Six ways to prevent digital devices impacting your wellbeing
Updated: Jun 23
Since lockdown began, our daily habits have changed beyond recollection, and our consumption of digital media has ballooned as we rely on the internet to stay informed and connected. However, this rapid digital transformation of society means we are spending endless hours glued to screens in a hyperconnected state - the perfect recipe for digital addiction and Burnout.
Time to Log Off, a digital detox movement founded by entrepreneur Tanya Goddin, explains ‘there are three different types of digital addiction which include phone addiction, internet addiction and social media addiction’. Best described as ‘developing a compulsive need to use your digital devices, to the extent where it interferes with your life and stops you from doing things you need to do’.
Furthermore, our digital devices can trigger Digital Burnout as our ‘always connected’ culture intensifies while working from home for the foreseeable future.

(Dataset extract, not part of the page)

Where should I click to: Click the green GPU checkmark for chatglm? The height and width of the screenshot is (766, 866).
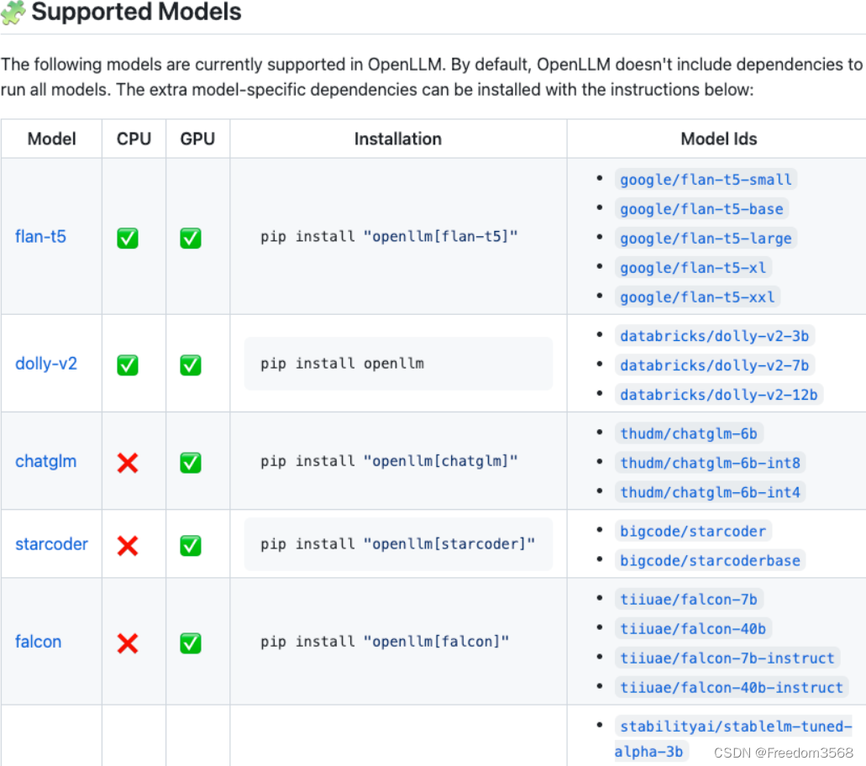click(191, 462)
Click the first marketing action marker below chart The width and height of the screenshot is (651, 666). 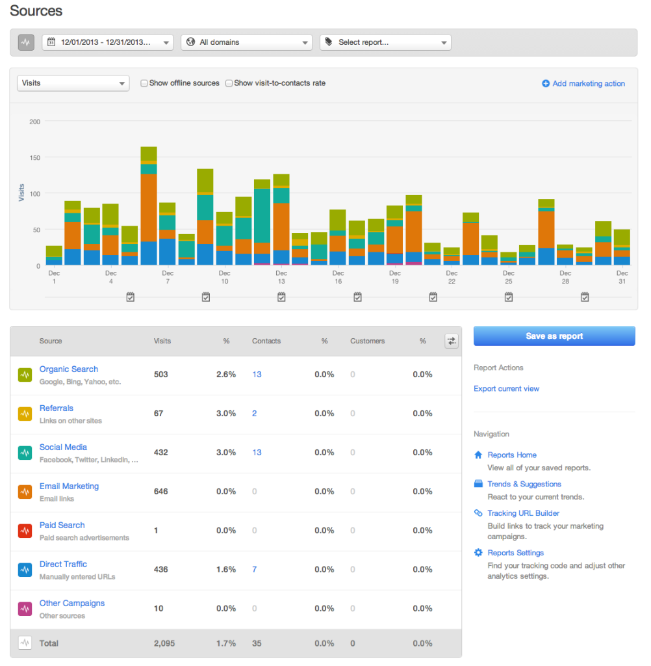pos(130,297)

Cara de Lange, Wellbeing Mentor, Consultant & Author of Softer Success, writes in her guest article on Thrive Global, ‘the warning signs (of Burnout) can vary from one person to another: weight loss, weight gain, hair loss, insomnia; easily annoyed with family and friends; frantically trying to keep on top of everything and a lack of energy or overdrive (nervous tension, anxiety)’.
It’s time we relearn our digital habits to protect our mental health before digital addiction, and digital Burnout becomes the ‘new normal’. Here are six ways to start today:
1. Limit screen time on mobile devices
A recent study by Kantar on consumers changing media habits during COVID-19 found that social media engagement increased by 61% and web browsing by 70%. Use screen limit apps to monitor your patterns and make the necessary changes. Install Google Wellbeing on Android or Apple Screen Time on iOS.
2. Minimise screen glare
To avoid digital eye strain, minimise the screen glare on your devices. Most apps now offer the option to switch to dark mode and the apps F.lux and Twilight automatically adjust your display to match the natural lighting of your environment. See Wired Magazine’s ‘How to turn on dark mode on all your apps and devices’.

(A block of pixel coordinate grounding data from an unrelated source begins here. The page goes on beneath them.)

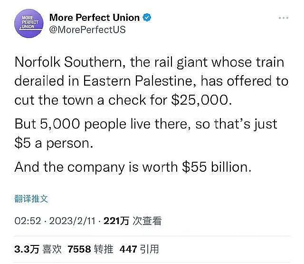The image size is (304, 264).
Task: Open the three-dot more options menu
Action: pos(284,18)
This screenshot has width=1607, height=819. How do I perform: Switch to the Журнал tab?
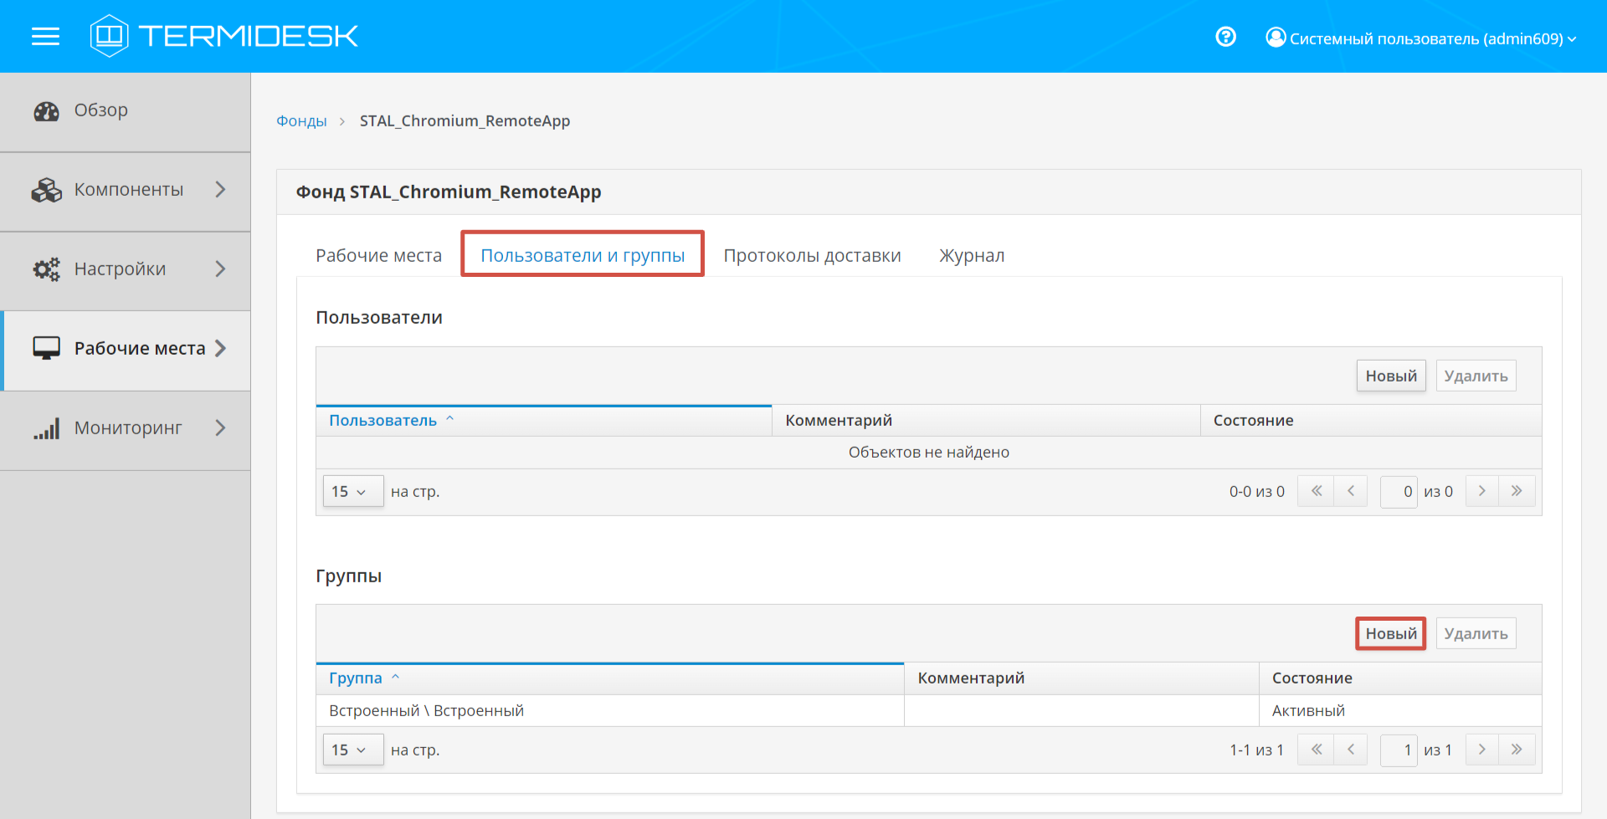pos(971,255)
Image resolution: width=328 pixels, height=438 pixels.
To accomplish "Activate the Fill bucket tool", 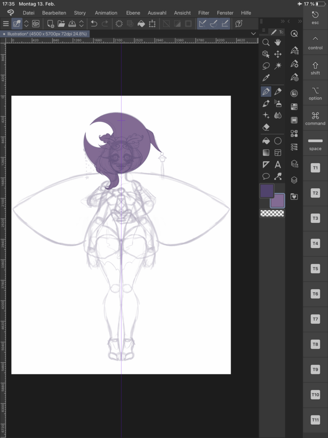I will (x=266, y=141).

3. Limit social media consumption
Statista estimated that users worldwide spend on average, 2 hours, 33 minutes daily on social media. Reduce time spent on social media apps using these functions:
Facebook: Your Time
Instagram: Tap Your Activity > Set Daily Reminder
YouTube: add the YouTube Time extension to your Chrome web browser
4. Adjust social media management
‘We’re in this together’ is a comforting phrase during COVID-19. Still, it can be stressful to respond correctly to every contact on public platforms. Sprout Social advises brands to set ground rules for responding to typical customer interactions, including when it’s ok not to respond at all. Redirecting conversations to direct messages, muting or blocking inappropriate comments, are also recommended.

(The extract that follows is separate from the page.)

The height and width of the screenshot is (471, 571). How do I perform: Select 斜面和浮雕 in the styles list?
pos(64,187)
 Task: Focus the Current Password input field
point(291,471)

5. Practice’ electronic sundown.’
A tried and tested technique from physiologist, sleep and stress management expert Dr Nerina Ramlakha is to practice ‘electronic sundown’ an hour before bedtime. Switching off all devices removes the distractions that usually interrupt your wind down. In turn, this helps you to fall asleep easier.
6. Digital Detox to stop FOMO
Thanks to the phenomenon of daily Zoom sessions and Instagram live streams to name a few; our social life has moved online. But Joshua Becker, author of The More of Less and The Minimalist Home, says its time to take a digital detox when ‘you are motivated by a fear of missing out’. Set time during your week to refrain from using technology and digital devices. Health benefits include improving personable skills, relationships and productivity.